27 March 2008

All Look Same?

Scene: a Russian Orthodox cathedral, sightseeing with the visiting German girl and two Russian babushki. The babushki were buying candles to place in front of the church's icons.
One babushka said: "Girls, are you going to buy candles too?"
The other said, "Of course not! They're Catholics!"
I automatically replied, "I'm not Catholic, I'm Protestant!"
She replied, "Pfft, what's the difference?"
At that, I got a little defensive and said, "There's a big difference!"
She dismissed that with a wave of her hand and the pronouncement, "Well, you're all Catholics to us!"

At first I wanted to write about how annoying that was, even though I know that expressing annoyance at things like that is counterproductive. But I let it sit for a few days and now I feel much less annoyed. However, I'm still a little confused by it.

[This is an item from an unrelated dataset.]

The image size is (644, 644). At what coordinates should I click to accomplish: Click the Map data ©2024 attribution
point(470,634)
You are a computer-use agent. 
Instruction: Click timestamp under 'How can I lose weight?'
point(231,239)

I understand why the babushka, and Russians in general, go for religious pigeonholing; to most Russians, Orthodoxy is a heritage as much as a belief, and something like 90% of Russians identify as Orthodox even though only a few percent actually practice. So it's understood that giving someone a religious label isn't actually a comment on their personal belief.

I also understand why she, individually, labeled us as Catholics. The Russian popular conception of Christianity is that it's divided into two camps – Orthodoxy and Catholicism. I mentioned this earlier, when people kept referring to "Catholic Christmas." (The funniest thing to me is that Russians often refer to America as a Catholic country, which is pretty ironic when you consider the stigma and labeling of "otherness" historically attached to Catholicism in the U.S.) So her conception of us as "white girls = Christians; non-Russian white girls = Catholics" was reflective of the average Russian view. (Unfortunately, Russians, especially older ones, often seem to forget that not all European-looking people have Christian heritage; that, I think, is the fault of a long history of institutionalized anti-Semitism.)

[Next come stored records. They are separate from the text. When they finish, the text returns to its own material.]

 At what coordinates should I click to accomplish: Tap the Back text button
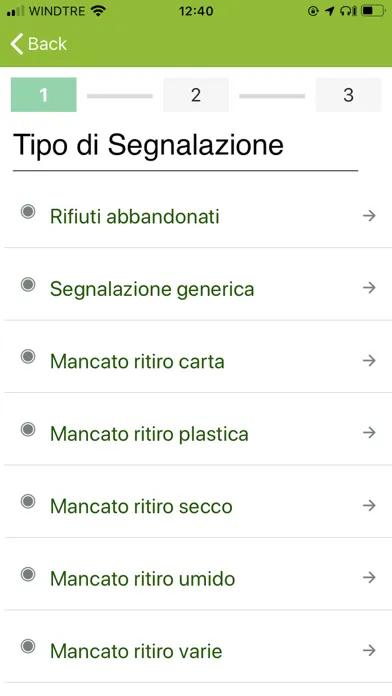tap(47, 44)
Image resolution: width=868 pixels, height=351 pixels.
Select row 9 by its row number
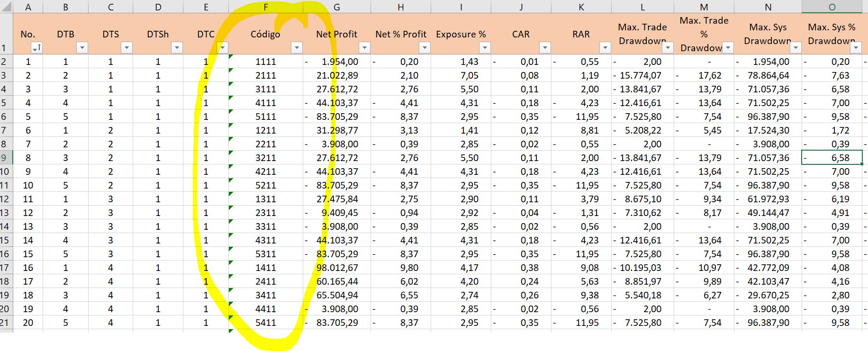[4, 158]
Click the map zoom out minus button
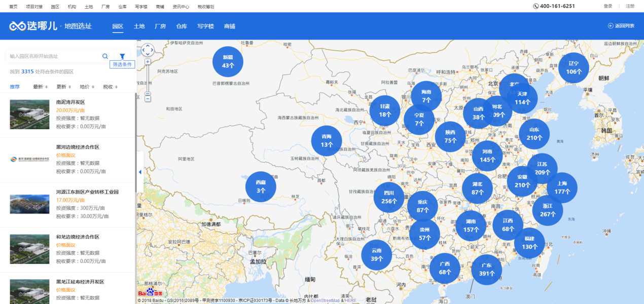Image resolution: width=644 pixels, height=304 pixels. pos(148,93)

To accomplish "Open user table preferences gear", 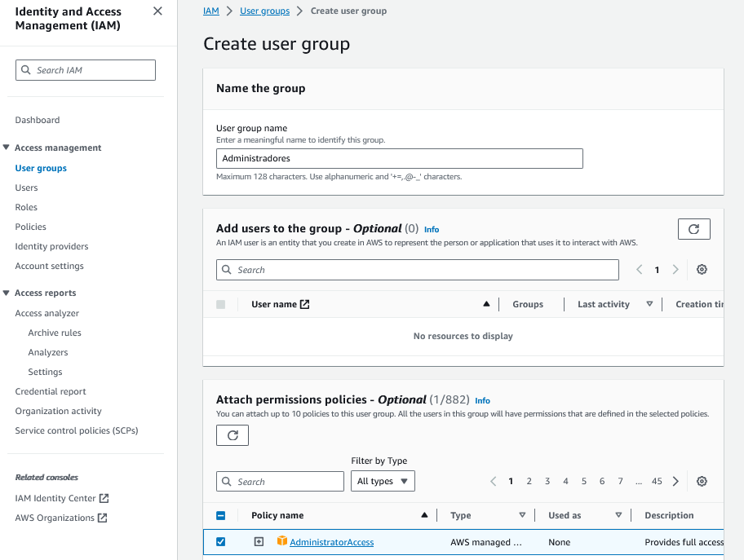I will tap(702, 269).
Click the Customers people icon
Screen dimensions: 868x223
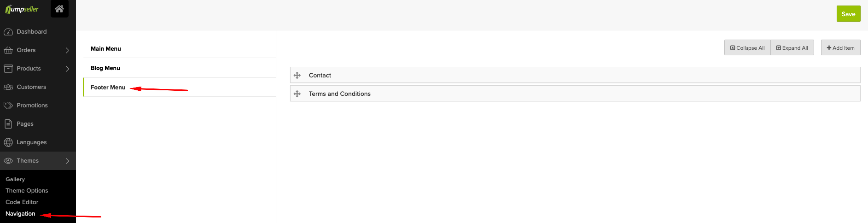click(x=8, y=87)
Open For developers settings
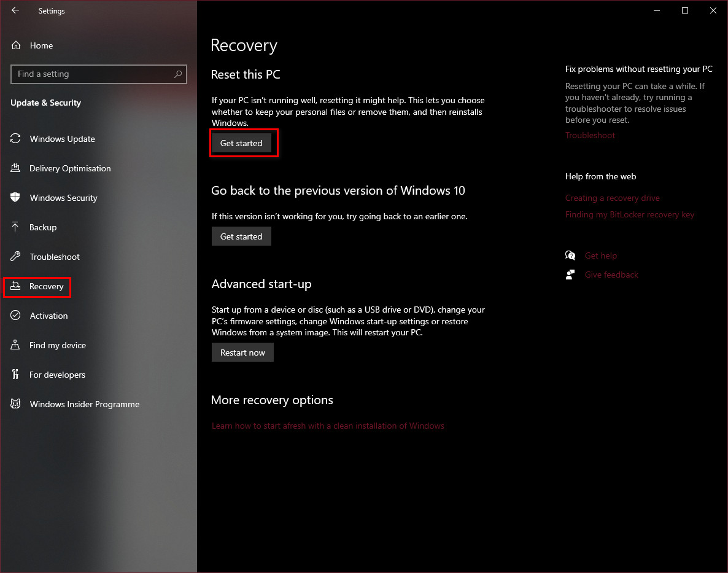728x573 pixels. pyautogui.click(x=15, y=375)
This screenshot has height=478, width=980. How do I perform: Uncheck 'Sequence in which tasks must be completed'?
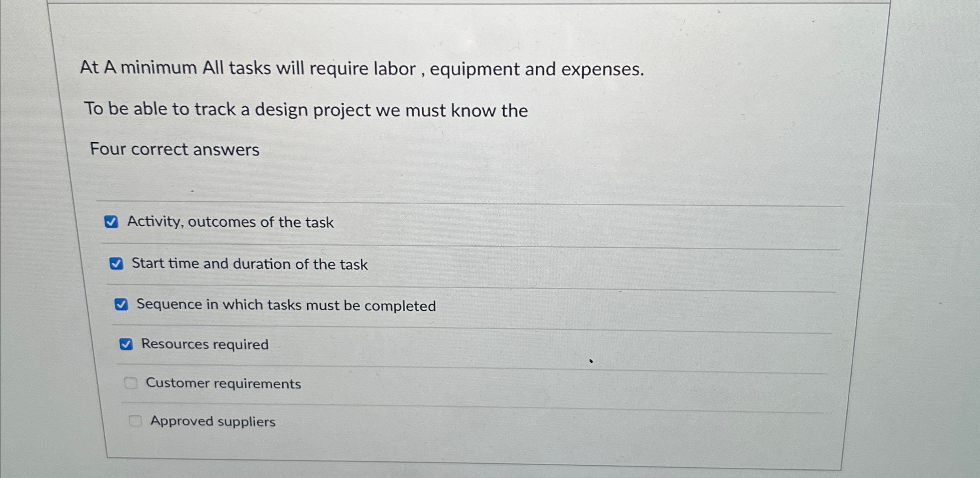pyautogui.click(x=122, y=304)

So what confuses me is why Protestantism is missing from the picture in Russia. I mean, you could argue that very few Americans know anything about Russian Orthodoxy, but I'm not sure it's really a parallel; the Protestant Reformation was a pretty major event in European history. In fact (correct me if I'm wrong), it seems like you couldn't really study European history without learning about the Reformation. Plus, it's not exactly recent news. So how has Russian society apparently failed to notice that it ever happened? Why do Russians seem fuzzy on the idea of what a Protestant even is?

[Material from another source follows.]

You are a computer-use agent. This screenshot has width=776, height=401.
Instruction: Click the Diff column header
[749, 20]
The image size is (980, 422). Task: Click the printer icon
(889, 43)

I'm sure this ignorance is partly an effect of Soviet atheism. But it's interesting to ponder why it's manifested itself in this particular way: not uncertainty, but absolute faith in a completely incorrect fact. Then again, maybe that's just human nature.

The last thing the woman said to me still seems kind of rude. That's not so much a Russia thing as a babushka thing, though; since babushki have lived longer than the rest of us, they get to say whatever they want. At least that gives the rest of us something to look forward to about being old!

5 comments:

Celine said...

Hey cathlic girl ;-)
OK, here's my theory: the whole world (not, but you know) was catholic until the schism. After that, there were two streams, catholic and orthodox. I guess to the orthodox, it didn't really matter what happened on the other side of the line anymore... They separated, so who cared? Besides, don't ask most protestants or catholics about the different orthodox streams. Mostly they don't get further than Russian and Greek... Coptic? Serbian?

Katie said...

That's really interesting! In fact, it seems to me that you could easily turn that into a short article that we'd like to publish in our new journal of religious life and theology. You should let me know if you're interested; we take anything from academic papers to shorter, more informal personal pieces. (Apparently, we recently got a three paragraph submission discussing God=water, as in liquid water and not a metaphor, though we may not publish that...)
I'd be happy to send you more information or a copy of the first issue.

Lisa said...

I guess I'll answer this from my non-Christian perspective. To be honest, growing up, I couldn't tell the difference between Protestant and Catholic either. At my school, you were either "Christian" or "Jewish".

Most of the Christian kids could tell you what denomination they were, but couldn't tell you why that was different from any other sect, so they were mentally clumped together for me. I don't think I knew the distinction for Catholicism until probably high school.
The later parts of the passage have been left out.